Highly recommended by JASA, Technometrics, and other journals, the first edition of this bestseller showed how to easily perform complex linear mixed model (LMM) analyses via a variety of software programs. Linear Mixed Models: A Practical Guide Using Statistical Software, Second Edition continues to lead readers step by step through the process of

Multiple Imputation Of Missing Data Using Sas

Author: Patricia Berglund
Editor: SAS Institute
ISBN: 162959203X
Size: 19,48 MB
Format: PDF, Mobi
Read: 993
Download

Find guidance on using SAS for multiple imputation and solving common missing data issues.

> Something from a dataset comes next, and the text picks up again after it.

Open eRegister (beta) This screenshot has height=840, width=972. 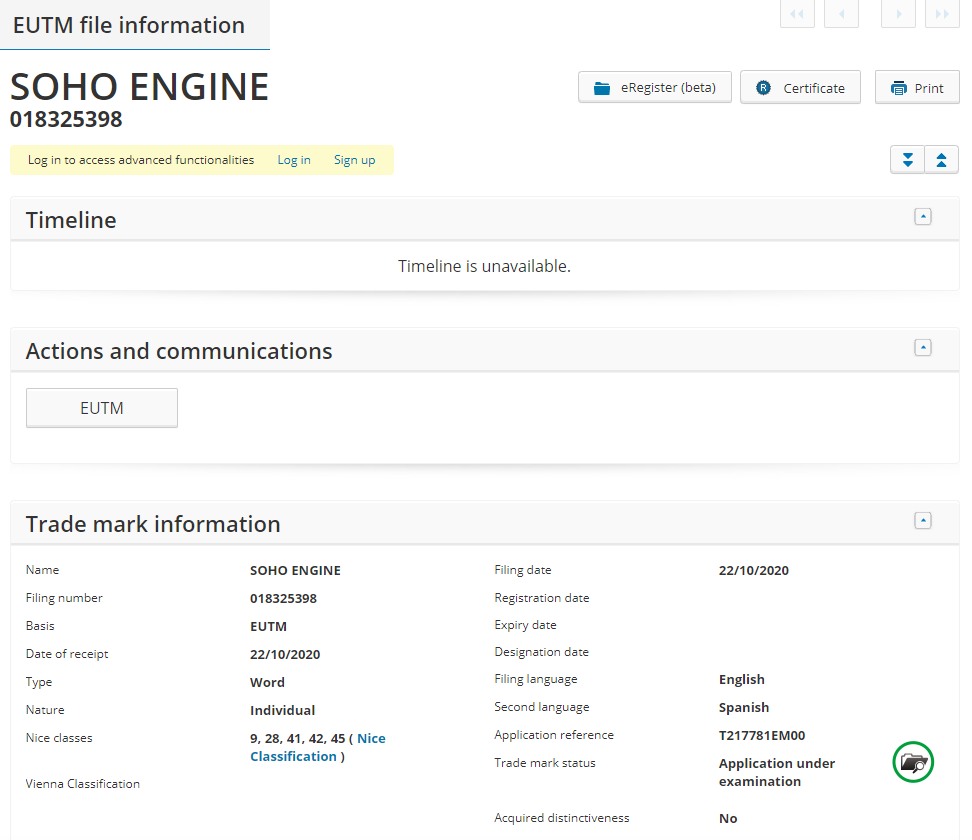655,88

Multiple Imputation of Missing Data Using SAS provides both theoretical background and constructive solutions for those working with incomplete data sets in an engaging example-driven format. It offers practical instruction on the use of SAS for multiple imputation and provides numerous examples that use a variety of public release data sets with applications to survey data. Written for users with an intermediate background in SAS programming and statistics, this book is an excellent resource for anyone seeking guidance on multiple imputation. The authors cover the MI and MIANALYZE procedures in detail, along with other procedures used for analysis of complete data sets. They guide analysts through the multiple imputation process, including evaluation of missing data patterns, choice of an imputation method, execution of the process, and interpretation of results. Topics discussed include how to deal with missing data problems in a statistically appropriate manner, how to intelligently select an imputation method, how to incorporate the uncertainty introduced by the imputation process, and how to incorporate the complex sample design (if appropriate) through use of the SAS SURVEY procedures. Discover the theoretical background and see extensive applications of the multiple imputation process in action. This book is part of the SAS Press program.